Just saw your girl from last night... Be embarrassed
her roommates boyfriend drunkenly walked in on us banging and said yeeeeaaaaaahhhh and tried to high five me
Down at Ground Zero right now. So many people here. It's the most patriotic game of grabass Ive ever seen.
Nothing like buying a handle and a 36 pack with a baby strapped on.
It was just like old times except for going to hangover throw up before waking my parents up to open presents. Merry Christmas!
No.
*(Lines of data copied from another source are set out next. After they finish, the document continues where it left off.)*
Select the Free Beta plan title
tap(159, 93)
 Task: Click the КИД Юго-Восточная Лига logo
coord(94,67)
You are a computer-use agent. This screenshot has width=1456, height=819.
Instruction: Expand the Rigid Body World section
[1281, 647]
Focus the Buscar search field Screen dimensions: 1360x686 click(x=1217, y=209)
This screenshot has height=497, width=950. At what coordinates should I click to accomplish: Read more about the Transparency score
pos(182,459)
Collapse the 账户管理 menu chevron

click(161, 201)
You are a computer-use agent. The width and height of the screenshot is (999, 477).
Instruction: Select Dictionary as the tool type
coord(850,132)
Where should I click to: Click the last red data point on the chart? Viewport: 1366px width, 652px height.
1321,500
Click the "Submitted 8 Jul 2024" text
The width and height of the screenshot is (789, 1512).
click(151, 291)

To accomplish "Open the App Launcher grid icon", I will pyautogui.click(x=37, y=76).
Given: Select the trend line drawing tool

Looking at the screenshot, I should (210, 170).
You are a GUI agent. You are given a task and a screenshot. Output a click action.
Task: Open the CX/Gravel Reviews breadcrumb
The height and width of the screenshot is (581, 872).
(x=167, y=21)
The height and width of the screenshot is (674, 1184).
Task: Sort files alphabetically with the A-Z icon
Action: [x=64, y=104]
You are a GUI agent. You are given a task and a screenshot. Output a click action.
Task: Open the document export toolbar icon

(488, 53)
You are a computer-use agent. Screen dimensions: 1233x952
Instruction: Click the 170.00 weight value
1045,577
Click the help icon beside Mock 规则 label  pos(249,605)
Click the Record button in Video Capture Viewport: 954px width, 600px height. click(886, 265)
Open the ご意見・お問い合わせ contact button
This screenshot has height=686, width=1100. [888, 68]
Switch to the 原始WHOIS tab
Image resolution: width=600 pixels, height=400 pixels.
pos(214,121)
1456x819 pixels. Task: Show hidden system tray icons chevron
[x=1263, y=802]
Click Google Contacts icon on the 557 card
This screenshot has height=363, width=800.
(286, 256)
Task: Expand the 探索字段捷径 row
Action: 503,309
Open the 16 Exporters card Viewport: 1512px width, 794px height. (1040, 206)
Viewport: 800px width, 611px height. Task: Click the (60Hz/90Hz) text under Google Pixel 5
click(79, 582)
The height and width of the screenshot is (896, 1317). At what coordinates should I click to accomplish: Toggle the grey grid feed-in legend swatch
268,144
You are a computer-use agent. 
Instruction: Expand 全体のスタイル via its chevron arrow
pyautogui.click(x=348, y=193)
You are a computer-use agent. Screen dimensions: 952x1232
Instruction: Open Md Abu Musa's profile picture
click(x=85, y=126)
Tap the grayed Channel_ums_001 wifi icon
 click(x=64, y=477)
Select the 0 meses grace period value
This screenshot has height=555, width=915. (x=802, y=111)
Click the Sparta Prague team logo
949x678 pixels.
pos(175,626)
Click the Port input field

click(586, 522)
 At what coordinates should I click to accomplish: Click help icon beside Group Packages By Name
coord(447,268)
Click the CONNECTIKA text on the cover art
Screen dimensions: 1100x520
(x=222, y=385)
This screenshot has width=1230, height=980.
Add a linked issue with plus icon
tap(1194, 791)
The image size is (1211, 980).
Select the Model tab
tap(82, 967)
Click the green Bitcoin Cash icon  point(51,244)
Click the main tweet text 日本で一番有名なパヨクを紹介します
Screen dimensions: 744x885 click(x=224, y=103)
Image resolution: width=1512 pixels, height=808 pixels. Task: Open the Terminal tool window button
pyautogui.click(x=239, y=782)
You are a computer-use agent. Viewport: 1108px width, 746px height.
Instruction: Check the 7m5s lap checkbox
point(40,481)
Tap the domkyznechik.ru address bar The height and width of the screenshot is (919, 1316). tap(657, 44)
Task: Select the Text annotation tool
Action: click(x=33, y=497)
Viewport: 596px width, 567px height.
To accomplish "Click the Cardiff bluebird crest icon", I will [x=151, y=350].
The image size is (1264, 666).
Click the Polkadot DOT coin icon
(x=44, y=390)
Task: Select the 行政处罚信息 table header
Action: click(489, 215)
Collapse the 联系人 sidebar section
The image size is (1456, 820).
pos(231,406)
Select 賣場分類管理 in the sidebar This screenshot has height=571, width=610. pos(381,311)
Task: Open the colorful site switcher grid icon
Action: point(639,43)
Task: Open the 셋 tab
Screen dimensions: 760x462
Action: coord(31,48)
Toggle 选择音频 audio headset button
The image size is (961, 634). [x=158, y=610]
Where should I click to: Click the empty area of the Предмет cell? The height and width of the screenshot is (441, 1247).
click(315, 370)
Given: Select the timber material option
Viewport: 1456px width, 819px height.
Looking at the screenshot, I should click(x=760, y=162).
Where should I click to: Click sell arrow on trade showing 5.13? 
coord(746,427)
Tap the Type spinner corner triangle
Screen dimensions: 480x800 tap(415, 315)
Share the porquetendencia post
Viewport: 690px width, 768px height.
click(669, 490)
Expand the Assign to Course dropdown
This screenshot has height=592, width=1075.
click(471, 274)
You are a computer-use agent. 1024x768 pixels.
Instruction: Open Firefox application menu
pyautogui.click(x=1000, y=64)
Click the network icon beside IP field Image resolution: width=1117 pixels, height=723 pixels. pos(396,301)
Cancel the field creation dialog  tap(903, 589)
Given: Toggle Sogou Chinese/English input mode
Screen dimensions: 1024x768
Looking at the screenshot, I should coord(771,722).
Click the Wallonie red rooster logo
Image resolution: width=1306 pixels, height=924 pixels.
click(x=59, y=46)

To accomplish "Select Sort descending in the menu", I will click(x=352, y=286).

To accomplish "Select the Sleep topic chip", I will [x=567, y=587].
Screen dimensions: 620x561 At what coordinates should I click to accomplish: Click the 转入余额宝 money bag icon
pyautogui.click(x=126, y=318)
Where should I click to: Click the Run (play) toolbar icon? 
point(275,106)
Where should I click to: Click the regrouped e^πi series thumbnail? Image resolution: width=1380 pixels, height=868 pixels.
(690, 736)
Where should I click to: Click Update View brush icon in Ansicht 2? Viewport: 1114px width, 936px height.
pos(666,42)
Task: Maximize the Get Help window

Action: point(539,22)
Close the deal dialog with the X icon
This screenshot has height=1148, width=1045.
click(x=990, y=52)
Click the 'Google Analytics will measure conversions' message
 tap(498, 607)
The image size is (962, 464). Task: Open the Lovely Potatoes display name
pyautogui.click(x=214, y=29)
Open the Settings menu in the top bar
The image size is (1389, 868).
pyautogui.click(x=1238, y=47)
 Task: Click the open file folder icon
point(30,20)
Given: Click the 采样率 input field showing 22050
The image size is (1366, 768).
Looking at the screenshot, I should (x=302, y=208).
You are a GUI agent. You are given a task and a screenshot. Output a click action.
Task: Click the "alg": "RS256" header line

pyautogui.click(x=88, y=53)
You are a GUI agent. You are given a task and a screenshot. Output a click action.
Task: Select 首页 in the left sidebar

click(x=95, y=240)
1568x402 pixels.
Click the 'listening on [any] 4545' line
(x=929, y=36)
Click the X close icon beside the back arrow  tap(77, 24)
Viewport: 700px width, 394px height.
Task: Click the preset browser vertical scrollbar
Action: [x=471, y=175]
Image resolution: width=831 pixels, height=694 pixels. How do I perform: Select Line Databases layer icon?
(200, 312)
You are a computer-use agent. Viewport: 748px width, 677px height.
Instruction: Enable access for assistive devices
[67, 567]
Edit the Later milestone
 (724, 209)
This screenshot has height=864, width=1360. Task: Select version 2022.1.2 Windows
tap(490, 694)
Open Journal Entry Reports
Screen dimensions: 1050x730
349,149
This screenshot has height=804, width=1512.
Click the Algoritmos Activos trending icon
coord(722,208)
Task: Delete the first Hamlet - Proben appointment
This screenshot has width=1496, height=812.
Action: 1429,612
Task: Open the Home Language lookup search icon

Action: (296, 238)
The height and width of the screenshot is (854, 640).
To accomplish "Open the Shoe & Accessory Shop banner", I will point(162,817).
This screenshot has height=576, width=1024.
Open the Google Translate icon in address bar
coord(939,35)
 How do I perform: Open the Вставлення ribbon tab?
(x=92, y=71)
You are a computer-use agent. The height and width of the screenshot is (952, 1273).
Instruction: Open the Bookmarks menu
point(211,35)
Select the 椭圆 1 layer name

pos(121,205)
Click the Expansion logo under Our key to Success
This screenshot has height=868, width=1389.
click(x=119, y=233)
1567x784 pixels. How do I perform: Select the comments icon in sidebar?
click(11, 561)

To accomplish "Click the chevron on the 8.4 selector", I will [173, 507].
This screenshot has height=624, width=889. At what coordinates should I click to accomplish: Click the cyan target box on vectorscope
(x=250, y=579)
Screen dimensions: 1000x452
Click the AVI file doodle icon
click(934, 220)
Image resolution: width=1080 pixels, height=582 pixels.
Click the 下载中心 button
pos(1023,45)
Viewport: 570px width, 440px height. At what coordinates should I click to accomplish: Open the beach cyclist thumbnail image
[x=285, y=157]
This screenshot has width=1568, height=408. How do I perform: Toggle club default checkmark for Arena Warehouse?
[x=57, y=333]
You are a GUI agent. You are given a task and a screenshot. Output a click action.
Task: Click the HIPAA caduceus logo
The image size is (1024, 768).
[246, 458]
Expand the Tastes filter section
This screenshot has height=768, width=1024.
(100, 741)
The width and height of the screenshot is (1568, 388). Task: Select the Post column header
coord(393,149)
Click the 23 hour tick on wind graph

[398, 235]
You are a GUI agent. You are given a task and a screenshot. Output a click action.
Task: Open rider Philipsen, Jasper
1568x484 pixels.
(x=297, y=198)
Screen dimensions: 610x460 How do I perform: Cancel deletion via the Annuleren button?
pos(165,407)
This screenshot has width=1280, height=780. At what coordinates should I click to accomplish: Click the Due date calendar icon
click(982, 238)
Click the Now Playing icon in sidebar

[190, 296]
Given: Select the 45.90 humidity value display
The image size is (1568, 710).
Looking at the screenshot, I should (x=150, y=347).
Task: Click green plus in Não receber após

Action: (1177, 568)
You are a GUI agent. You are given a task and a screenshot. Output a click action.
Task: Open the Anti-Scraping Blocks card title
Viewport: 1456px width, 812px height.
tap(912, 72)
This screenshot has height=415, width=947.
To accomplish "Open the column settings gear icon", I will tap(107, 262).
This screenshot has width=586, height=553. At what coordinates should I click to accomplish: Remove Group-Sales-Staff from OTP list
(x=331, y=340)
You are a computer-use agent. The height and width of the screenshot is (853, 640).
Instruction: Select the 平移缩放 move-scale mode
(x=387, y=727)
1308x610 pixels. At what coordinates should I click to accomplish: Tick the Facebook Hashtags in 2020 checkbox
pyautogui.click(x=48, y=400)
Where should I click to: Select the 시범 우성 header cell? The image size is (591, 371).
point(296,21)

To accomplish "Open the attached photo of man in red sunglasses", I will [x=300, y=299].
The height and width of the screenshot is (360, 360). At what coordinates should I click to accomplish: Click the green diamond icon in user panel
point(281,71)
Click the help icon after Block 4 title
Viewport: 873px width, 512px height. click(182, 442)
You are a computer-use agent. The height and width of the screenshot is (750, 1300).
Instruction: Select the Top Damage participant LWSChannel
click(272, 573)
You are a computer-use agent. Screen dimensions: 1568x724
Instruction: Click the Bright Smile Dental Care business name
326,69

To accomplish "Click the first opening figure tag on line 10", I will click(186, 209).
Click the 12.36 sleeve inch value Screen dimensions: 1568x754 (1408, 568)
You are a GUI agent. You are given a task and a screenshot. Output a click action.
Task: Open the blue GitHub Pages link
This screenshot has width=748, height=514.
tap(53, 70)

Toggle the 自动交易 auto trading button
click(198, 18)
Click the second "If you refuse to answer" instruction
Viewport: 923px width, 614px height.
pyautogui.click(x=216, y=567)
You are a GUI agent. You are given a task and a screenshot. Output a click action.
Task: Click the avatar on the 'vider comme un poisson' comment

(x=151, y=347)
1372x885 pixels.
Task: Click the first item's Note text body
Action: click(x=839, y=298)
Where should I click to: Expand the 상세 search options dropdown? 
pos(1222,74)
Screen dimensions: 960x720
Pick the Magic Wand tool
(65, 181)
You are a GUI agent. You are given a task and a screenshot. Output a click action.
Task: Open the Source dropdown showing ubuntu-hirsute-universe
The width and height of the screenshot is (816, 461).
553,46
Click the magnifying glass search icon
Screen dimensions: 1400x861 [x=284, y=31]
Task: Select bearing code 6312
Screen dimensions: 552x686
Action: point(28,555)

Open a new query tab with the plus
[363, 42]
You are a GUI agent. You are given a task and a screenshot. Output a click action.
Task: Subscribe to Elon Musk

I think its because I really and truly know that he is a moron and his future prospects are zoo animals.
There's a 35% chance I'm still residually drunk from last night.
And you say you're not good with numbers...
I'm starting to think my role in the world is to inject batshit crazy, mentally unbalanced chicks with a dose of normal sperm.
I may or may not have pissed on my floor last night
Welcome to 22
Dude I pissed in her little brother's closet and when I tried to flush the doorknob her parents came out and saw me standing there naked, no more ambien for me
Someone threw up pink in the shower, there's a golf cart tipped over on the lawn and Cousin Brian is missing. What could Friday night throw at us?
Did you make it home alright?
No I'm sitting under a tree by a cricket. He's alone crying out for someone to Fuck him. This guy gets me.